▶ [Short problem 1] In the passage below on film and dreams, reproduce the text starting at "that really bears" and ending at "are imaginatively occupying.", replacing "screen" with "stage".
▶ [Short problem 2]
Answer these questions from the passage below on film and dreams.
(a) Who plays Laura in Brief Encounter?
(b) Who directed Brief Encounter?
(c) What property of dreams did Langer consider their most distinctive?

──────── Reading passage

Even with melodrama, though, McGinn runs into trouble. What a film makes us feel, he says, is what the characters are feeling: "It is as if we are seeing the emotions of the characters, so entwined are the images and the feelings." But drama enacts conflict, and to be effective it must be able to imagine the different sides of a conflict. Imbued with feeling though the images may be, a film portrays a number of characters who are not all feeling the same thing--unlike in a dream, which represents the emotions, the imagination, of just one person. That's what Langer meant when she said that "the camera is not a dreamer": It is not a character in the picture, nor is it usually identified with the feelings and perceptions of just one character in the picture. The self-centeredness of dreams, for Langer their most distinctive property, is puzzling to McGinn. He comes up with the interesting idea that it "helps in generating a certain attitude that defines our relationship to the screen...the attitude of identification." Our identification with the camera as the mind's eye is the basis of Langer's dream mode, but for McGinn it is our identification with a character on the screen

that really bears the imprint of the dream: you may not be literally up on the screen yourself, but you identify with the people who are. This identification may be monogamous or promiscuous: you may pick a single character and stick with him throughout the film...or you may shift your allegiance back and forth, now choosing this person, now that. Whatever you do, there is always someone on the screen whose place you are imaginatively occupying.

McGinn seems to think that it's entirely up to you which character in a film you identify with, that you stay with one character or switch from one to another according to your own monogamous or promiscuous disposition, that it's not anything the film does but your own affinity with a character you happen to like that brings on your identification. "When I watch Brief Encounter (probably my favorite film)," he writes, "I feel a strong sense of identification with the female lead, Laura, played by Celia Johnson, and less with the male lead, Alec, played by Trevor Howard--probably because I feel a stronger resemblance of personality between Laura and myself." But Brief Encounter (a 1945 melodrama of unconsummated adultery directed by David Lean and based on a play by Noël Coward) is told from Laura's point of view with first-person voiceover narration by her, and even the Rachmaninoff piano concerto on the soundtrack is something she's hearing on the radio as she recounts the story in her mind, which the viewer is taken into from start to finish. Regardless of your personality, you have no choice but to identify with this character. That's where the movie puts you, and if you don't want to be there you can only be turned off or walk out. No doubt McGinn likes this movie so much because he personally likes Laura, but the calculated, insistent way the movie sets up the viewer's identification with her can't be overlooked.

────────────────
──────── Source material

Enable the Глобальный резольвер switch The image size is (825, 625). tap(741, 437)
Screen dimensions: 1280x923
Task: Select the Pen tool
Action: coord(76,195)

────────────────

▶ [Correct result 1]
that really bears the imprint of the dream: you may not be literally up on the stage yourself, but you identify with the people who are. This identification may be monogamous or promiscuous: you may pick a single character and stick with him throughout the film...or you may shift your allegiance back and forth, now choosing this person, now that. Whatever you do, there is always someone on the stage whose place you are imaginatively occupying.

▶ [Correct result 2]
(a) Celia Johnson
(b) David Lean
(c) Their self-centeredness